● **Work instructions**: Copy nothing but the lines from the opening of the entries through the line that contains "[PM Singapura Undang", exactly as written. Drop the pictures.

● **Material for the task**:
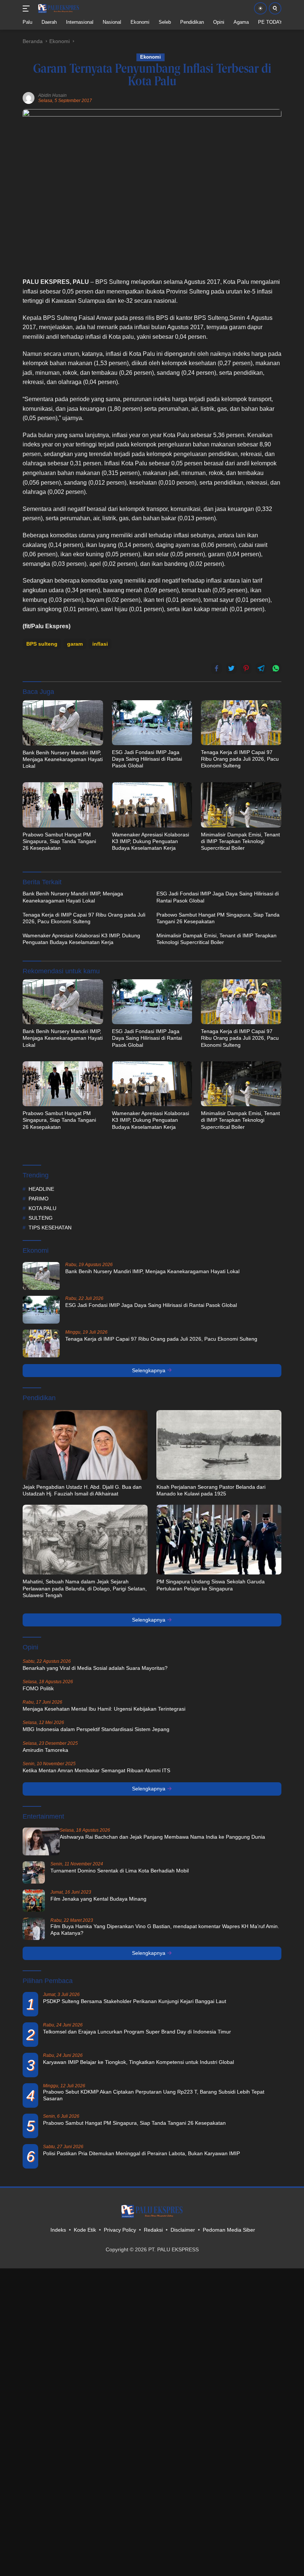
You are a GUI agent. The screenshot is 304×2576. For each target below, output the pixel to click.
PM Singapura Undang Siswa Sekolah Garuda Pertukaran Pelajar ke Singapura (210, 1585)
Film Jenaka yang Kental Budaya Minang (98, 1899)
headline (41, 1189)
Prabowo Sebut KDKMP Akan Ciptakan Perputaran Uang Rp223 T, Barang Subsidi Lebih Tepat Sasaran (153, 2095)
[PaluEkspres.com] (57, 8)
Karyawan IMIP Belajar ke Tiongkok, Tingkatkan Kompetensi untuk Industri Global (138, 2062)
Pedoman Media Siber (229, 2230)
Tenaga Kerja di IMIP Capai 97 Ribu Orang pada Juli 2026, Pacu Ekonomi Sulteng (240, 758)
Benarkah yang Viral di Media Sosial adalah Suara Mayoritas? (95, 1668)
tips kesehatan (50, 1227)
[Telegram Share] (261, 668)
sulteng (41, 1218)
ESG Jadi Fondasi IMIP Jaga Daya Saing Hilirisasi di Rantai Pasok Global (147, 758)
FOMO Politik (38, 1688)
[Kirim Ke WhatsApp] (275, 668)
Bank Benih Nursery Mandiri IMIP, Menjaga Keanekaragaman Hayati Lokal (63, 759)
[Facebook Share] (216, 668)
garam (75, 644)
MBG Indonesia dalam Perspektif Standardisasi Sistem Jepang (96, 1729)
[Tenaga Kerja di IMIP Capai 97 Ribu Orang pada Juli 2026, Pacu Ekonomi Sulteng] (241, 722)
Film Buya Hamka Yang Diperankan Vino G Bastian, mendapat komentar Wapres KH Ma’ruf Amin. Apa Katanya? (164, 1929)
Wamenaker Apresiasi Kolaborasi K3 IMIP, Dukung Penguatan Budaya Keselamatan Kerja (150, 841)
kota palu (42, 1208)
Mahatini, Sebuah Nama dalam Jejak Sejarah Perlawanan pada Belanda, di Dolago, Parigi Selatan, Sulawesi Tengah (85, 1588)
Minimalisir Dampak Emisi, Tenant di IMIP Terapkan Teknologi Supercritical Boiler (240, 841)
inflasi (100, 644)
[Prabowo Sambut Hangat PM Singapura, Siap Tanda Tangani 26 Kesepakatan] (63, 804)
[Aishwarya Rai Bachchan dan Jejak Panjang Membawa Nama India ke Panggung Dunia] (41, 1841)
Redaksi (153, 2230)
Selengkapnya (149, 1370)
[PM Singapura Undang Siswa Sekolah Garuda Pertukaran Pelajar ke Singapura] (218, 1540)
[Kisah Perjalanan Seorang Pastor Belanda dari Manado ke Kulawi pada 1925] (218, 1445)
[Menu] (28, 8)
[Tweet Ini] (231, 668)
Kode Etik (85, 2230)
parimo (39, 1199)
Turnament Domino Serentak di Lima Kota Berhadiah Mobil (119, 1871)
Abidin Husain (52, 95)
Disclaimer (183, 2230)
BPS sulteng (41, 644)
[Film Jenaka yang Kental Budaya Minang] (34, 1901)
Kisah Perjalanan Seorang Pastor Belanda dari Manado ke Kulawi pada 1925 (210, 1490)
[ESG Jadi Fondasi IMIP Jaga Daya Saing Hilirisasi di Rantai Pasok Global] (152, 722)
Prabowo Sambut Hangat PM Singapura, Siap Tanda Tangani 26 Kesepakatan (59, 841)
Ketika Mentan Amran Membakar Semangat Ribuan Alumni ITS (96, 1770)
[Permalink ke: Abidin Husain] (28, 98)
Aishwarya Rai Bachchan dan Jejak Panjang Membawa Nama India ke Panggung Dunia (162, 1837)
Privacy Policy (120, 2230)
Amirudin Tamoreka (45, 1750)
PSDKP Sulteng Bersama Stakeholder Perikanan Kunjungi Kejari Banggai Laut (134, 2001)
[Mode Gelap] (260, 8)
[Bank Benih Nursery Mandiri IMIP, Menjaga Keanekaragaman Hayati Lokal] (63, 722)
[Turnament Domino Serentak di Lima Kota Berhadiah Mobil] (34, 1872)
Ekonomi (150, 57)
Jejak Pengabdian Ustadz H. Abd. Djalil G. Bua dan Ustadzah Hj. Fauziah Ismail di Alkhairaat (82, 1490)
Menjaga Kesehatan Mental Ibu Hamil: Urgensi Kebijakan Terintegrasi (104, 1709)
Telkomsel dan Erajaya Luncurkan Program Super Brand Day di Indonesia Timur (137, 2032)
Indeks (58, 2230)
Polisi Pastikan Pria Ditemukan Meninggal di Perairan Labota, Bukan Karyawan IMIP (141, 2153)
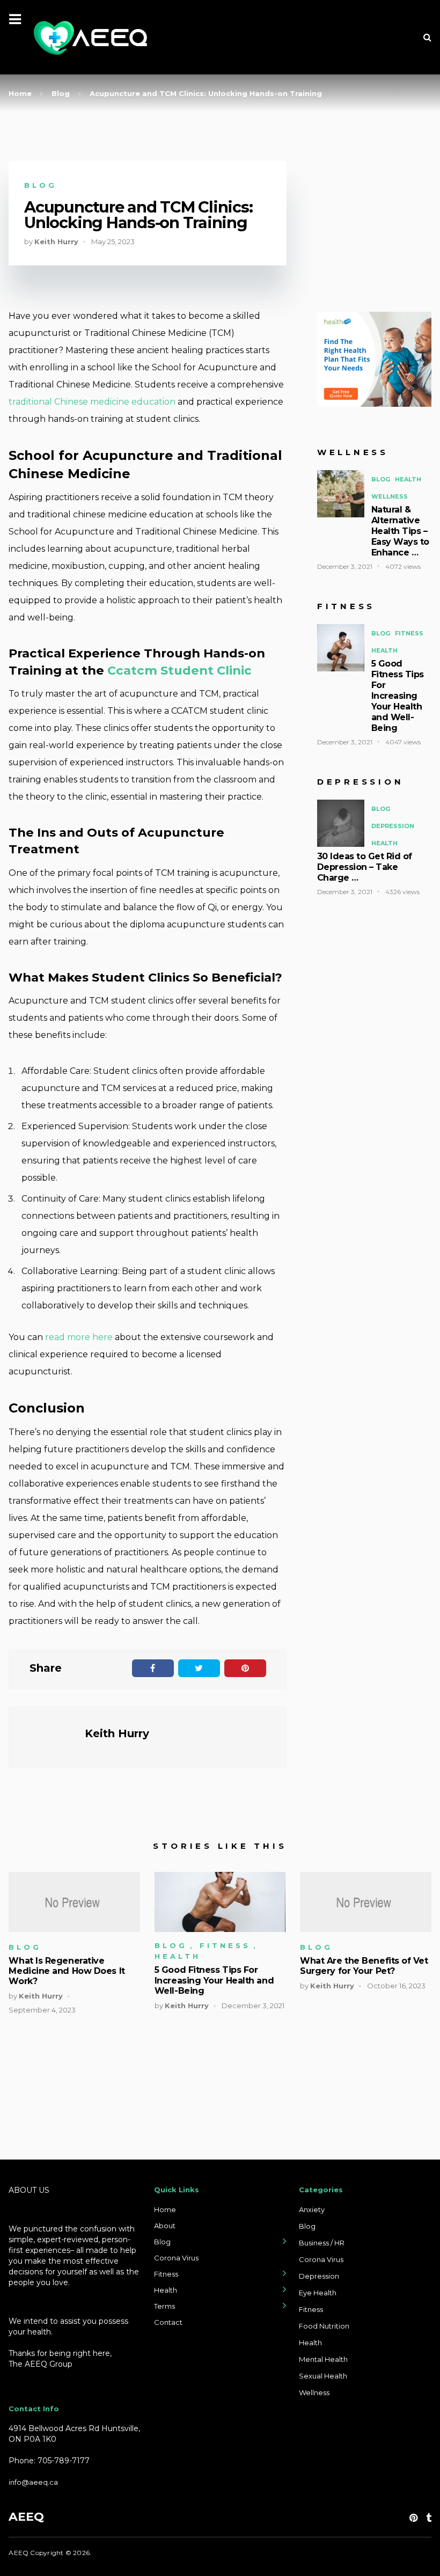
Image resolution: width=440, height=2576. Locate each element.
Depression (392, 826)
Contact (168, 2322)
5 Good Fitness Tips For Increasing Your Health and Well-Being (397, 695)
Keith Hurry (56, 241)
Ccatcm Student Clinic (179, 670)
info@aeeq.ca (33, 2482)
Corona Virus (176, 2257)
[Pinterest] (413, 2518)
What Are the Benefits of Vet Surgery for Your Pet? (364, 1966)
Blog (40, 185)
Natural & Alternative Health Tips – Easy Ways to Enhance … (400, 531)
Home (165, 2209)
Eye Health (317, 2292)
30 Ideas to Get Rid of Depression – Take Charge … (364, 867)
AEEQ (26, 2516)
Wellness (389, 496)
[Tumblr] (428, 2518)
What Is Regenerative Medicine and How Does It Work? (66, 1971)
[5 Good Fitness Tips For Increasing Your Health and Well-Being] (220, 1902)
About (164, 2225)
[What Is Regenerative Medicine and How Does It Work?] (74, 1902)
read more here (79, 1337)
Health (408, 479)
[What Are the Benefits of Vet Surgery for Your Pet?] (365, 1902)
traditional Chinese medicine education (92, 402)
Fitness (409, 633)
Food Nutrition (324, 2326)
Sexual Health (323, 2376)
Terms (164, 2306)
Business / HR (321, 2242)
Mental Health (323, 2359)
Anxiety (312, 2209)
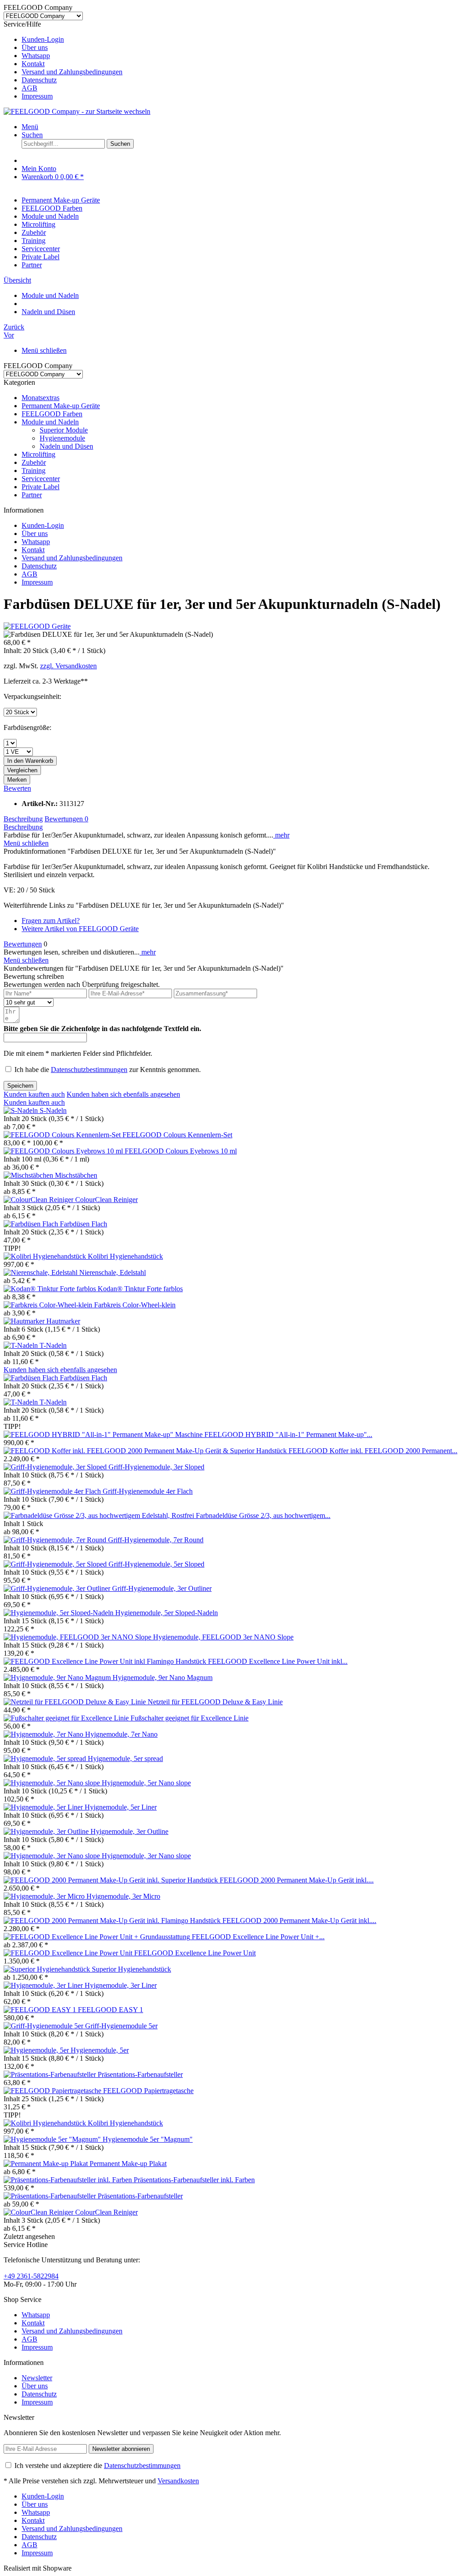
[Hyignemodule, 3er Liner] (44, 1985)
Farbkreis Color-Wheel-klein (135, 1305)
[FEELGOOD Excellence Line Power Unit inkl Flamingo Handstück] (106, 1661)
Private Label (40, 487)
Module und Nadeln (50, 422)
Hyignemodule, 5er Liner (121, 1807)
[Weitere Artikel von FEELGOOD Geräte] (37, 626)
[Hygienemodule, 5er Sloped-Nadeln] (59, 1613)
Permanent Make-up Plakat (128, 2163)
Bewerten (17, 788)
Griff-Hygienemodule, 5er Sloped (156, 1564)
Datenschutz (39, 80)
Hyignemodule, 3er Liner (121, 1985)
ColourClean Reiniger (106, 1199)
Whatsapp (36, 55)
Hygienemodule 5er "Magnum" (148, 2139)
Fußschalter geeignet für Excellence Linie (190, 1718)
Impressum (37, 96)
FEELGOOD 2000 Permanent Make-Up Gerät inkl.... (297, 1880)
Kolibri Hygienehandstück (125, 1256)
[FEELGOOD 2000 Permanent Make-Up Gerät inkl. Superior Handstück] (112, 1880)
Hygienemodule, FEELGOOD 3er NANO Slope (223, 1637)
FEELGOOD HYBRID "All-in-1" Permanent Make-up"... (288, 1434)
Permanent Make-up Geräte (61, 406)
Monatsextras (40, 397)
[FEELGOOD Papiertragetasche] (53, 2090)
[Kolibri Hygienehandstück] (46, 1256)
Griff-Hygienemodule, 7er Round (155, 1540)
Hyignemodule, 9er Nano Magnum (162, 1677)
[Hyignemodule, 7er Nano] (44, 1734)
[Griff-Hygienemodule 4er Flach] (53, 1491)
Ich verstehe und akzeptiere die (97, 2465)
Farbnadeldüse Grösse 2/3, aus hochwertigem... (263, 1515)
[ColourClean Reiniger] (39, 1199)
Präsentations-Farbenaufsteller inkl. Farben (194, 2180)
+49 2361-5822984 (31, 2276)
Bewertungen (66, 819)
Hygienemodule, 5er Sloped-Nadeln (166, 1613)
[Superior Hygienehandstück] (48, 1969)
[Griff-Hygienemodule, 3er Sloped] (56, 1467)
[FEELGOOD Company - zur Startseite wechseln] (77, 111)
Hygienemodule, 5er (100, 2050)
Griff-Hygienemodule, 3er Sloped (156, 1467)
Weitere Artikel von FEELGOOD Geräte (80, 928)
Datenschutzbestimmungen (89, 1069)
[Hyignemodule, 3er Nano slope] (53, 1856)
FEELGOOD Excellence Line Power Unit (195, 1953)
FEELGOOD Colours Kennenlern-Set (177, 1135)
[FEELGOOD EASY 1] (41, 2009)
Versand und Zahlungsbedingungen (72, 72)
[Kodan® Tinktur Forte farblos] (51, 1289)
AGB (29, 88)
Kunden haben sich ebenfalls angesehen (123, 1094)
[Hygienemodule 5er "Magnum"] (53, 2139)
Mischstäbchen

● **Task solution**:
You are a GUI agent. The screenshot is 304×2576. For each target below, output the pixel to click.
PM Singapura Undang Siswa Sekolah Garuda Pertukaran Pelajar ke Singapura (210, 1585)
Film Jenaka yang Kental Budaya Minang (98, 1899)
headline (41, 1189)
Prabowo Sebut KDKMP Akan Ciptakan Perputaran Uang Rp223 T, Barang Subsidi Lebih Tepat Sasaran (153, 2095)
[PaluEkspres.com] (57, 8)
Karyawan IMIP Belajar ke Tiongkok, Tingkatkan Kompetensi untuk Industri Global (138, 2062)
Pedoman Media Siber (229, 2230)
Tenaga Kerja di IMIP Capai 97 Ribu Orang pada Juli 2026, Pacu Ekonomi Sulteng (240, 758)
Benarkah yang Viral di Media Sosial adalah Suara Mayoritas? (95, 1668)
tips kesehatan (50, 1227)
[Telegram Share] (261, 668)
sulteng (41, 1218)
ESG Jadi Fondasi IMIP Jaga Daya Saing Hilirisasi di Rantai Pasok Global (147, 758)
FOMO Politik (38, 1688)
[Kirim Ke WhatsApp] (275, 668)
Bank Benih Nursery Mandiri IMIP, Menjaga Keanekaragaman Hayati Lokal (63, 759)
[Facebook Share] (216, 668)
garam (75, 644)
MBG Indonesia dalam Perspektif Standardisasi Sistem Jepang (96, 1729)
[Tenaga Kerja di IMIP Capai 97 Ribu Orang pada Juli 2026, Pacu Ekonomi Sulteng] (241, 722)
Film Buya Hamka Yang Diperankan Vino G Bastian, mendapat komentar Wapres KH Ma’ruf Amin. Apa Katanya? (164, 1929)
Wamenaker Apresiasi Kolaborasi K3 IMIP, Dukung Penguatan Budaya Keselamatan Kerja (150, 841)
kota palu (42, 1208)
Mahatini, Sebuah Nama dalam Jejak Sejarah Perlawanan pada Belanda, di Dolago, Parigi Selatan, Sulawesi Tengah (85, 1588)
Minimalisir Dampak Emisi, Tenant di IMIP Terapkan Teknologi Supercritical Boiler (240, 841)
inflasi (100, 644)
[Prabowo Sambut Hangat PM Singapura, Siap Tanda Tangani 26 Kesepakatan] (63, 804)
[Aishwarya Rai Bachchan dan Jejak Panjang Membawa Nama India ke Panggung Dunia] (41, 1841)
Redaksi (153, 2230)
Selengkapnya (149, 1370)
[PM Singapura Undang Siswa Sekolah Garuda Pertukaran Pelajar ke Singapura] (218, 1540)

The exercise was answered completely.